Reproduce the listing below line by line, with no changes to any wording, number, or symbol.

### DATASET EXTRACT
=-=-=-=-=
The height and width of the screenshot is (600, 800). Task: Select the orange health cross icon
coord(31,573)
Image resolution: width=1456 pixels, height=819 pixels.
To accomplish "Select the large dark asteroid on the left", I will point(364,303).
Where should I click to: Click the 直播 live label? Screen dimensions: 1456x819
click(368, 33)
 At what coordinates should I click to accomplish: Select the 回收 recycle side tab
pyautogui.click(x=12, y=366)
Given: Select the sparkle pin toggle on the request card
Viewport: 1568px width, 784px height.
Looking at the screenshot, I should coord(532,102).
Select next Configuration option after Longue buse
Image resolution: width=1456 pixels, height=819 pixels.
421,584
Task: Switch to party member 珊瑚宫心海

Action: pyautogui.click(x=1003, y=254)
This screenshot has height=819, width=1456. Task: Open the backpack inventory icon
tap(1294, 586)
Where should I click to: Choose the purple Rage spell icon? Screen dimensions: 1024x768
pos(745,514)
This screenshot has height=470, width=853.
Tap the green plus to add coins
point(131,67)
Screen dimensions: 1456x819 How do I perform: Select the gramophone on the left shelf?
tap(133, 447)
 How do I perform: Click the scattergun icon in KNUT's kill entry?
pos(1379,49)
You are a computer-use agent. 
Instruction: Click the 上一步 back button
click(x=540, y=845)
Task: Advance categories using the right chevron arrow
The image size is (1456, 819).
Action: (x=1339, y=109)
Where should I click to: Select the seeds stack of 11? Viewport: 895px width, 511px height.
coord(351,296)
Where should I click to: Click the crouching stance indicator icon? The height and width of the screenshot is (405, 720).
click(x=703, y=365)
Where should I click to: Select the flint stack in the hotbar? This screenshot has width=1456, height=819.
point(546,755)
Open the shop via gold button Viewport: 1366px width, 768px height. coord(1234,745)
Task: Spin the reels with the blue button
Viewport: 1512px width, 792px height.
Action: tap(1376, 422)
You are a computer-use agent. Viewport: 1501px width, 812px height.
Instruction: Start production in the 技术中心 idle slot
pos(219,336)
=-=-=-=-=
### PROBLEM SOLUTION
The height and width of the screenshot is (600, 800). Task: Select the orange health cross icon
coord(31,573)
Image resolution: width=1456 pixels, height=819 pixels.
To accomplish "Select the large dark asteroid on the left", I will point(364,303).
Where should I click to: Click the 直播 live label? Screen dimensions: 1456x819
click(368, 33)
 At what coordinates should I click to accomplish: Select the 回收 recycle side tab
pyautogui.click(x=12, y=366)
Given: Select the sparkle pin toggle on the request card
Viewport: 1568px width, 784px height.
Looking at the screenshot, I should coord(532,102).
Select next Configuration option after Longue buse
Image resolution: width=1456 pixels, height=819 pixels.
421,584
Task: Switch to party member 珊瑚宫心海

Action: pyautogui.click(x=1003, y=254)
This screenshot has height=819, width=1456. Task: Open the backpack inventory icon
tap(1294, 586)
Where should I click to: Choose the purple Rage spell icon? Screen dimensions: 1024x768
pos(745,514)
This screenshot has height=470, width=853.
Tap the green plus to add coins
point(131,67)
Screen dimensions: 1456x819 How do I perform: Select the gramophone on the left shelf?
tap(133, 447)
 How do I perform: Click the scattergun icon in KNUT's kill entry?
pos(1379,49)
You are a computer-use agent. 
Instruction: Click the 上一步 back button
click(x=540, y=845)
Task: Advance categories using the right chevron arrow
The image size is (1456, 819).
Action: (x=1339, y=109)
Where should I click to: Select the seeds stack of 11? Viewport: 895px width, 511px height.
coord(351,296)
Where should I click to: Click the crouching stance indicator icon? The height and width of the screenshot is (405, 720).
click(x=703, y=365)
Where should I click to: Select the flint stack in the hotbar? This screenshot has width=1456, height=819.
point(546,755)
Open the shop via gold button Viewport: 1366px width, 768px height. coord(1234,745)
Task: Spin the reels with the blue button
Viewport: 1512px width, 792px height.
Action: tap(1376, 422)
You are a computer-use agent. Viewport: 1501px width, 812px height.
Instruction: Start production in the 技术中心 idle slot
pos(219,336)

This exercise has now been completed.